Sign on the Cyber Line

Apr 01, 2002 10:30 PM  By

When the Electronic Signatures in Global and National Commerce Act (E-Sign) became law in October 2000, it gave contracts with an electronic signature the same legal weight as those signed in ink. It also led many Internet experts to believe that e-commerce would be revolutionized: The security inherent in e-signatures would encourage businesses that spend thousands of dollars an order to purchase online, rather than from a sales representative.

E-signature technology, contends Bill Brice, CEO of Dallas-based software and consulting company AlphaTrust, could be a boon to business-to-business catalogers or anyone else with a repetitive business process that requires them to collect a signed document, such as a purchase order or a contract, within a tight time frame. When trying to improve efficiency, “the first thing to do is to look at a process that may be costly or causing the business pain because of a time delay, and look at the ability to do it online,” he says.

But nearly two years after E-Sign was passed, few online merchants are taking advantage of e-signature technology. Some marketers don’t yet see a need for using e-signatures, while others seem to be waiting until the technology becomes less expensive and less unwieldy.

The technology behind e-signatures

E-signatures provide a method of digitally “signing” a document online and ensuring that the recipient cannot alter it in any way. Each transaction must include a means of authentication — to make sure that the person electronically signing the document is who he says he is. “An e-signature verifies that the person signing it has acknowledged the document in its original state,” says Karl Ware, founder/executive vice president of BioNetrix, a Tysons Corner, VA-based software development firm.

Digital certificates are one of the technologies for facilitating e-signatures. These so-called certificates are actually electronic credentials that contain a person’s name, a serial number, an expiration date, and a copy of the holder’s “public key,” which works to encrypt messages. Public key infrastructure (PKI) allows the users of a public network such as the Internet to securely exchange data using a pair of cryptographic keys, one public and one private. The private key is supposed to be known only to the individual to whom it belongs; it can be stored on a computer hard disk or a smart card. A public key is made available to anybody who wishes to communicate securely with the person who owns the complementary private key.

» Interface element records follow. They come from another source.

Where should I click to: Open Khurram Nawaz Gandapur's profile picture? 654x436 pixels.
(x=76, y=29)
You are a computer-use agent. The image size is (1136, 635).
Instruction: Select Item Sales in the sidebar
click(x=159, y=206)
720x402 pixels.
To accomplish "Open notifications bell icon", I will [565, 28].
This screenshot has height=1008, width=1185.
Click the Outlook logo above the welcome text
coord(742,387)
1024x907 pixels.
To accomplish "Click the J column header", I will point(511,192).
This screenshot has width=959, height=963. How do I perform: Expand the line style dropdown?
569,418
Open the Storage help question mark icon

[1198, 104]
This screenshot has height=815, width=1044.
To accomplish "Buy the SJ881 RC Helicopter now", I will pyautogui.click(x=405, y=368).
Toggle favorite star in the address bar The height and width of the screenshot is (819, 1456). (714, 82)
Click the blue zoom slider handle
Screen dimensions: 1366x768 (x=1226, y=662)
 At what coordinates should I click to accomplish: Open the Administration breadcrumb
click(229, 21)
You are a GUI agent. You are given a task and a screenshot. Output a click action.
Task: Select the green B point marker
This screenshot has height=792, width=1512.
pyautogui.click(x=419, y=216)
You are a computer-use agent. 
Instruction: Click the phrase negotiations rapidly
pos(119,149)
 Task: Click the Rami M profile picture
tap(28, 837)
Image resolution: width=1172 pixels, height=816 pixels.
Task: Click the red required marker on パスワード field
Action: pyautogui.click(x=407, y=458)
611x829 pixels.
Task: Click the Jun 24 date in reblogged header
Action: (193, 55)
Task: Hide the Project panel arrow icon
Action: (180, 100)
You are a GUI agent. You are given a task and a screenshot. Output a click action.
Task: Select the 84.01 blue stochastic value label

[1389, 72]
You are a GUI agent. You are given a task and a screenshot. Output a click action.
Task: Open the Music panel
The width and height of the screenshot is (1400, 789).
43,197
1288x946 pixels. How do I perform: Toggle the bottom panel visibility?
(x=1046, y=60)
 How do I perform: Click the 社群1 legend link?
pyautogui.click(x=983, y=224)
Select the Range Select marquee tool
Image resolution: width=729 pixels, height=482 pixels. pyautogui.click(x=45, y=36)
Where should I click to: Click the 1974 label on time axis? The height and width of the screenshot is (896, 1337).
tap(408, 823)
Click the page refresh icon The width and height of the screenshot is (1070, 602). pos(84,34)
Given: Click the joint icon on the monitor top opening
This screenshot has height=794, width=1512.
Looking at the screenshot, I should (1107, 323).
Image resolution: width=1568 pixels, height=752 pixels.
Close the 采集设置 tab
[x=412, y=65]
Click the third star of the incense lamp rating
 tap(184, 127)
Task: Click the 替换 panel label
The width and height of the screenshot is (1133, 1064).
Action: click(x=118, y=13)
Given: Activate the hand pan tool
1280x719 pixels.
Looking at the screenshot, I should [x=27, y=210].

Some companies, such as Mountain View, CA-based VeriSign, offer digital certificate management services. If Acme Widgets Co. wants to provide its managers with the ability to electronically sign off on purchase orders, the management services provider will oversee the issuing and tracking of those employees’ digital certificates; if an employee leaves the company, the services provider will make sure to revoke his certificate.

Other vendors, such as BioNetrix, develop software for centrally managing user authentication. “When I issue a digital certificate to you, it is a piece of software, so it sits on your PC. If you go to another PC, or you are away from the desk where that certificate has been issued, you can’t sign anything,” Ware says. “It can’t be copied to another PC, but if you’re on the road, you also can’t sign anything.” Then again, he says, if a user has the digital certificate on his laptop and the computer is stolen, documents can be signed on his behalf.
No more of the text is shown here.